I wrote "With Folded Hands" immediately after World War II, when the shadow of the atomic bomb had just fallen over SF and was just beginning to haunt the imaginations of people in the US. The story grows out of that general feeling that some of the technological creations we had developed with the best intentions might have disastrous consequences in the long run (that idea, of course, still seems relevant today). The notion I was consciously working on specifically came out of a fragment of a story I had worked on for a while about an astronaut in space who is accompanied by a robot obviously superior to him physically—i.e., the robot wasn't hurt by gravity, extremes of temperature, radiation, or whatever. Just looking at the fragment gave me the sense of how inferior humanity is in many ways to mechanical creations. That basic recognition was the essence of the story, and as I wrote it up in my notes the theme was that the perfect machine would prove to be perfectly destructive...

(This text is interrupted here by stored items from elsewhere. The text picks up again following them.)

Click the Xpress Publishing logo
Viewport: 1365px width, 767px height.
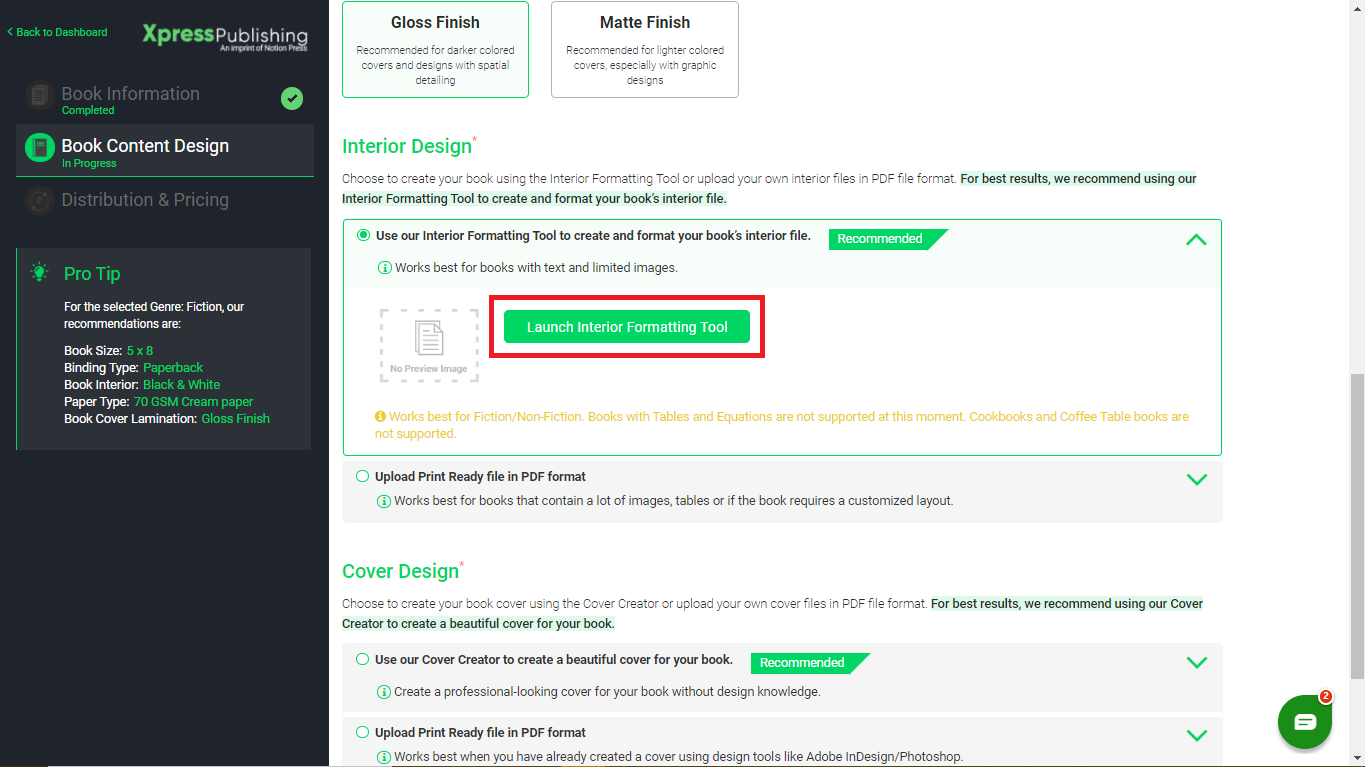click(x=224, y=36)
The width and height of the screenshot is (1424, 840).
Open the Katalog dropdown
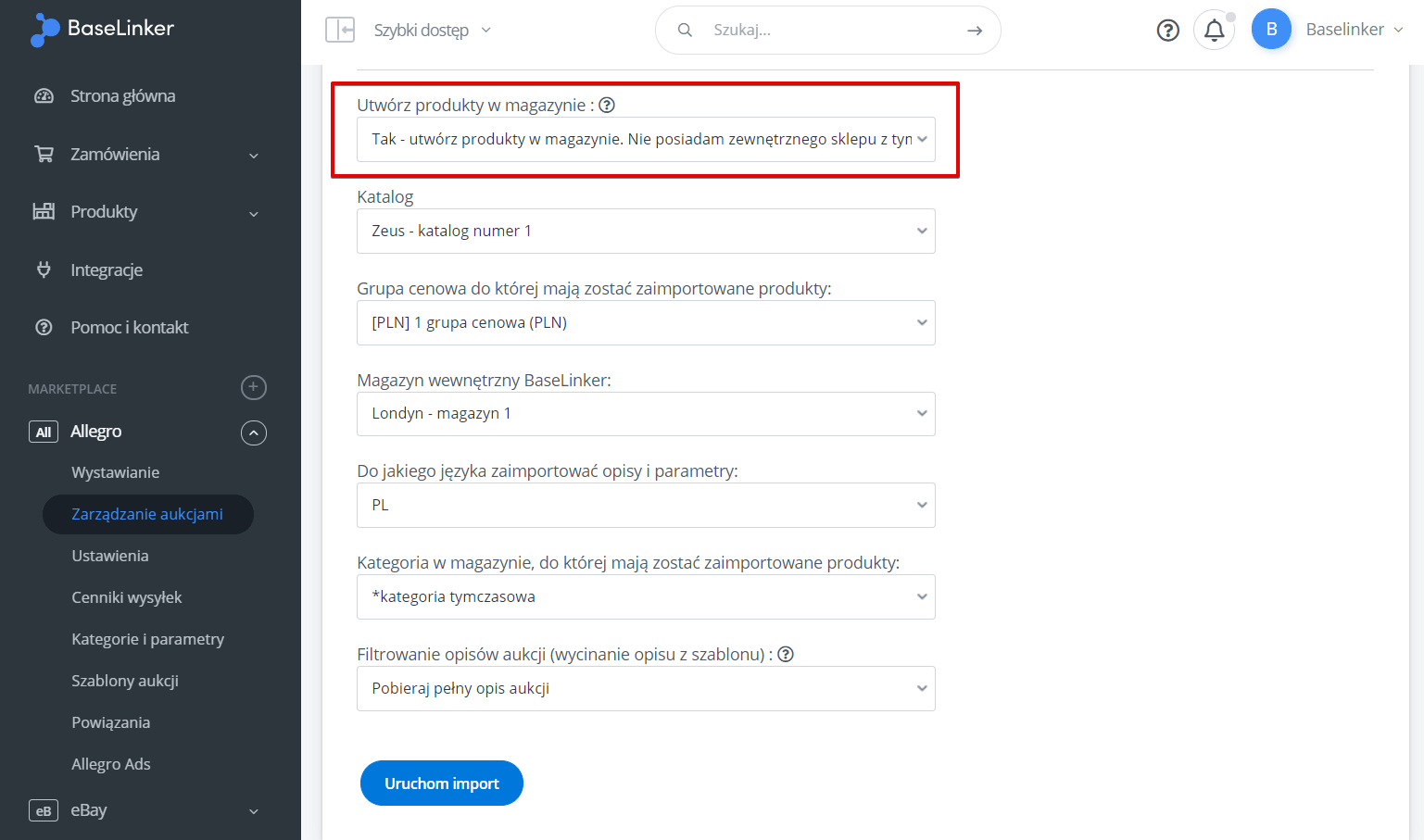(646, 231)
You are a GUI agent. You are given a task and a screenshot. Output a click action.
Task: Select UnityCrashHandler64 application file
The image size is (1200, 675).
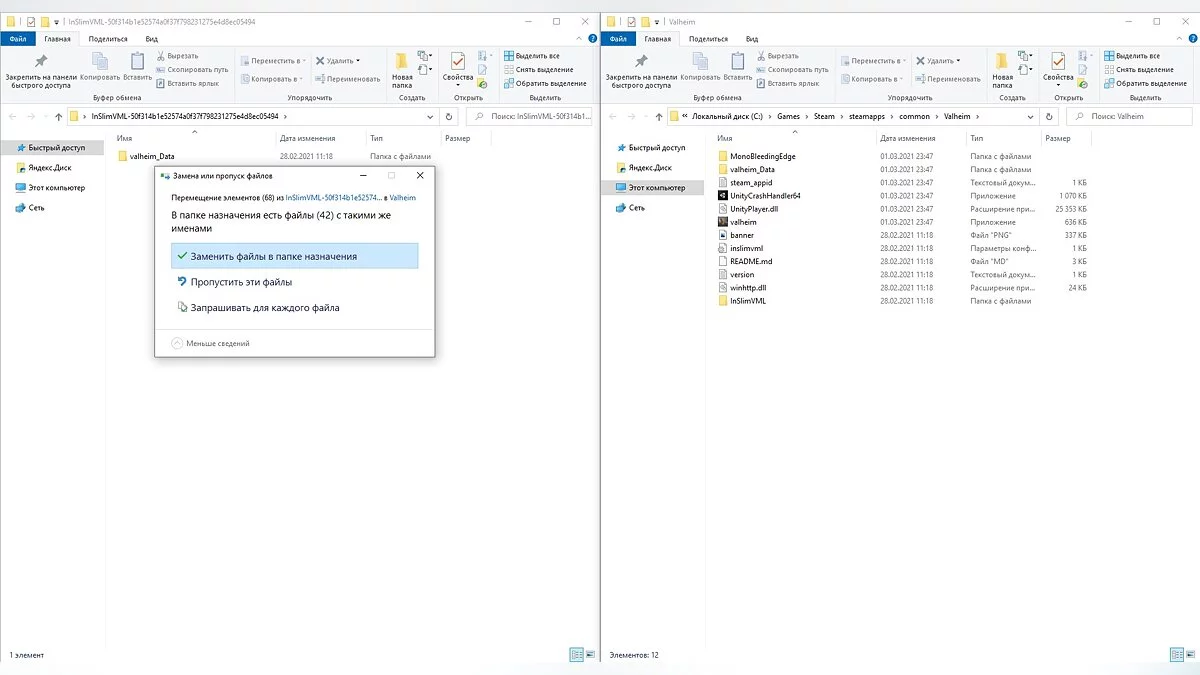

It was only when I looked back at the story much later on that I was able to realize that the emotional reach of the story undoubtedly derived from my own early childhood, when people were attempting to protect me from all those hazardous things a kid is going to encounter in the isolated frontier setting I grew up in. As a result, I felt frustrated and over protected by people whom I couldn't hate because I loved them. A sort of psychological trap. Specifically, the first three years of my life were spent on a ranch at the top of the Sierra Madre Mountains on the headwaters of the Yaqui River in Sonora, Mexico. ... [My mother] was terrified by this environment. My father built a crib that became a psychological prison for me, particularly because my mother apparently kept me in it too long, when I needed to get out and crawl on the floor. ... In retrospect, I'm certain I projected my fears and suspicions of this kind of conditioning, and these projections became the governing emotional principle of "With Folded Hands" and The Humanoids.

==Reception==

In 2024, Robert Silverberg wrote an essay in which he asserted that "With Folded Hands..." is "probably the best story ever written about robots" and suggested that Elon Musk's Optimus Generation 2 is the realization of the "humanoids" along with their worst drawbacks.